Oggi alle 15 sul campo centrale di Wimbledon Andy Murray ha un appuntamento con la storia. Sua. E del tennis. Dopo aver perso 3 finali, tra il 2008 e il 2011, il tennista britannico potrebbe diventare il primo suddito di Sua Maestà a vincere un torneo del grande Slam nel singolare maschile dopo 76 anni. L’ultimo a farlo, nel 1936, fu un destro di Stockport, diventato famoso più per un marchio di abbigliamento che per la sua bravura (non poca) sul terreno di gioco. Il suo nome era Fred Perry e tra il 1934 e il 1936 conquistò 8 tornei dello Slam.
Una finale, quella di oggi, che vede il britannico (“sono scozzese quando perdo e inglese quando vinco”) contrapposto a Roger Federer, uno che a Wimbledon è di casa, avendo conquistato per sei volte il trofeo londinese. E che se dovesse battere Murray diventerebbe insieme a Pete Sampras e William Renshaw il tennista più titolato sull’erba dell’All England Lawn Tennis e Croquet Club. Se per Federer ogni titolo è un aggiornamento delle sue statistiche da leggenda, una vittoria per il 25enne britannico potrebbe essere la fine di un’era e l’inizio di un’altra.

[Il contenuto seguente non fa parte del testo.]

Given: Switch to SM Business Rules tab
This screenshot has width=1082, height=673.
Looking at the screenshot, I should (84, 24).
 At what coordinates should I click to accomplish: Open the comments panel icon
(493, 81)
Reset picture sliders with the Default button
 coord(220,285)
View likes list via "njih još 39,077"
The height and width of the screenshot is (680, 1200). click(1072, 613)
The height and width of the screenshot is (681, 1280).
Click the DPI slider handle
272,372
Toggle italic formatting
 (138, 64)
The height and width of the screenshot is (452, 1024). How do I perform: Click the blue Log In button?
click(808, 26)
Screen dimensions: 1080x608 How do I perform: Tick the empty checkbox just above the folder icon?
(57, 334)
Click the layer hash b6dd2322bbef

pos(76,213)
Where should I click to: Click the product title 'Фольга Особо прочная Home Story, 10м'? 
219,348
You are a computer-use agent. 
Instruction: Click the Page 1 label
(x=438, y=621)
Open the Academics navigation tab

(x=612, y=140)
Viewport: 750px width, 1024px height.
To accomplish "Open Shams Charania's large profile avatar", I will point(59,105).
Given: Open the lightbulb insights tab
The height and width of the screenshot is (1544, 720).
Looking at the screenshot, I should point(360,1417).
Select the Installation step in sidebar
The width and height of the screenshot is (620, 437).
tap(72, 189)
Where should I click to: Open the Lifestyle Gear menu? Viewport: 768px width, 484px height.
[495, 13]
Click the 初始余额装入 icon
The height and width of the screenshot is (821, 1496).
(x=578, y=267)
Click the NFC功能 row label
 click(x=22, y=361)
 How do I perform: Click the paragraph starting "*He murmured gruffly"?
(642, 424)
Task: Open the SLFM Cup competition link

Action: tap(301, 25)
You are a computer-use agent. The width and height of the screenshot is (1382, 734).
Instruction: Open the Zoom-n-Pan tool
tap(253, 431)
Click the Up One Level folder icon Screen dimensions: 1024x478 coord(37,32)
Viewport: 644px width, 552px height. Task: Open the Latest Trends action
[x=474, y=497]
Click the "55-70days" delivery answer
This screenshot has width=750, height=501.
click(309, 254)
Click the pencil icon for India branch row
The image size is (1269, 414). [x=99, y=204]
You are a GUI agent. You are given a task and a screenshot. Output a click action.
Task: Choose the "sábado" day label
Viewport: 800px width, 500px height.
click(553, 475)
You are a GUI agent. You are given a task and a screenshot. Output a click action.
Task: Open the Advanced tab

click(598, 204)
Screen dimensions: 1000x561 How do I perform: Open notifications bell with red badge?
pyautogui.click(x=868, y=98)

Uno, Murray che il marchio del predestinato per lo sport e per la vittoria ce l’ha scritto nel Dna. Papà giocatore di calcio, con un passato discreto nell’Hibernian, mamma maestra di tennis. Risultato: Andrew e il fratello maggiore Jamie cominciano a giocare, poco dopo aver incominciato a camminare. Andy è bravo, molto. A 12 anni vince la sua categoria all’Orange Bowl, il torneo giovanile più importante del mondo. Poi a 13 anni lo stop. Stress, molte aspettative, il ragazzo decide di dedicarsi a un altro sport in cui riesce bene, il calcio. Sostiene un provino con i Rangers di Glasgow ma anche in quell’occasione si stanca e torna al primo amore: la racchetta. A 14 anni si trasferisce a Barcellona dove si forma all’Accademia Sanchez-Casals, diretta da Emilio Sanchez, il fratello di Arantxa ed ex numero uno del mondo nel doppio. La sua crescita è costante, nel 2004 vince il torneo juniores agli Us Open e nel 2005 arriva al terzo turno di Wimbledon, dopo aver usufruito di una wild card.
Da quel momento 22 vittorie in 33 finali giocate, ma nessuna consacrazione. “Non è maturo mentalmente”, dicono in molti. Di certo è che Andy, davanti alla meta, si scioglie come la neve al sole. Per vincere qualcosa ha anche assunto un nuovo coach, lo statunitense di origine cecoslovacca Ivan Lendl. Che di Slam ne ha vinti otto. Per sapere se è bastato, bisogna attendere solo qualche ora.